Which is why I never give express investment recommendations

Lesson from bae about investments in Africa

Lessons learnt from this experience

  1. “If it looks like a duck, swims like a duck, and quacks like a duck, then it probably is a duck.”

I had all the red flags that this was a pyramid scheme. My cousin said that the company encouraged people to recruit others in order to earn a commission, they promised a 20% gain to be paid out every month in perpetuity, they needed investors to sign up asap, etc

  1. Arm yourself with money principles through reading, conversations and experience.

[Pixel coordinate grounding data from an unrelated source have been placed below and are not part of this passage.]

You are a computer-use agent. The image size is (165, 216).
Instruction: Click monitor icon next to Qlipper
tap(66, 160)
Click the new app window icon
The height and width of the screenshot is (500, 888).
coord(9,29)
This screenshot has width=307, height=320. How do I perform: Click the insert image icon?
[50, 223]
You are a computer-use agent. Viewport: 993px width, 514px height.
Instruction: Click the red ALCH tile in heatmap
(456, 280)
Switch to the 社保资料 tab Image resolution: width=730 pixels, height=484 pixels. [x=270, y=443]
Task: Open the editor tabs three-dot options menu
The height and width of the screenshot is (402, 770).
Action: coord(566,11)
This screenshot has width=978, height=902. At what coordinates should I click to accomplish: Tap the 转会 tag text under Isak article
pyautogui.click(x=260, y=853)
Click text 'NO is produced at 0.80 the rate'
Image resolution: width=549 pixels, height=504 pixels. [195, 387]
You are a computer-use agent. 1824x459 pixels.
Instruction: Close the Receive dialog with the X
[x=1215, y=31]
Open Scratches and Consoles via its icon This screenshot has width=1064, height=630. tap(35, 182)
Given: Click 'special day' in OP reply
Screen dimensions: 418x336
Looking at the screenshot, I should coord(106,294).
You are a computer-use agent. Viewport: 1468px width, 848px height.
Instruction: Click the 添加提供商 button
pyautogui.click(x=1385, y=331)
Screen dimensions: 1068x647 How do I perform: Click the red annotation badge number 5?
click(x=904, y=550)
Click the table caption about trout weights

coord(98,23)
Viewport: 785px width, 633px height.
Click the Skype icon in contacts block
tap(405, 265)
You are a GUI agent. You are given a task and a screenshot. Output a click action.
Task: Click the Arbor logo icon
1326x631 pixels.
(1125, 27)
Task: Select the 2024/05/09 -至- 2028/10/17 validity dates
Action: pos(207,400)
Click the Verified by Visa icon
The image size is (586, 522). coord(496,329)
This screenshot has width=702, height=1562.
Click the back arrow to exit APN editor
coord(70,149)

Gold flees from the man who would force it to impossible earnings or who followeth the alluring advice of tricksters and schemers or who trusts it to his own inexperience and romantic desires in investment. — George S. Clason, The Richest Man in Babylon

This and other principles of money will save you during such conversations or when presented with such schemes that are dressed as opportunities. I shared the rest of the principles in my previous articles on getting 1% better with money every day.

  1. Work towards having a calm mind.

A lot of bad investments are made when extreme emotions are involved, in my case above it would have been extreme excitement, building castles in the air about something I don’t understand. People are currently out here doing fear stock dumping due to the coronavirus pandemic. The smart ones are adding stocks to their shopping cart, right there after toilet paper. As Waren Buffet said “The stock market is a device for transferring money from the impatient to the patient.”

I invest in a calm mind through reading, exercising, taking time to understand investments, currently studying accounting, and being a nuisance to the world by asking multiple questions.

  1. Independent thinking

“You are neither right nor wrong because the crowd disagrees with you. You are right because your data and reasoning are right.” Warren Buffet.

On that note, I deliberately don’t give direct investment recommendations. Do your homework.

  1. Do the basic housekeeping with your money before you start investing.

By the time my cousin was pitching this deal, I was still stuck in debt, had no savings, no emergency fund, no working knowledge in investing. And here I was shamelessly asking my friend to loan me more money.

Starting with the basics of money (getting out of debt, learning how to save, creating a practical budget, building an emergency fund…) will give you enough experience and exposure to inform your decisions for the bigger investments. Take the stairs, not the lift.

  1. Don’t invest using borrowed money, especially if you’re a beginner.

I can see you recalling the advice you’ve read on good and bad debt. If you haven’t learnt the basics, then you have no business taking up debt to invest.

  1. Avoid money management companies.

Quote from JL Collins

  1. Consult knowledgeable and experienced people.

My cousin had no knowledge or experience in forex trading. I didn’t either. My friend did, he saved me from loss.

Gold clingeth to the protection of the cautious owner who invests it under the advice of men wise in it’s handling. George S. Clason

  1. Ignorance is big business for financial institutions.

In his book, A Simple Path To Wealth, JL Collins talks about his first credit card payment. In his first month of owning a credit card, he spent $300. The bank only needed him to make a $10 minimum payment. He was beyond elated, that he had been out and about swiping his card all month long and he needed to do was pay $10? He writes;

“Fortunately, my older sister was sitting nearby. She pointed out the fine print. The part about them planning to charge me 18% interest on the $290 they were hoping I’d let ride. What? Did these people think I’m stupid?

As a matter of fact, they did. It was nothing personal. They think the same of all of us. And unfortunately, all too frequently they’re not wrong. For marketers, it is a powerful tool. It allows them to sell their products and services far more easily, and for far more money, than if it didn’t exist.”

Flee from anything or anyone that promises you fast riches. Learning about money and wealth-building ‘is a slow procedure, for one must live.’ If you choose to master it, money becomes a wonderful servant. If you don’t, it will surely master you.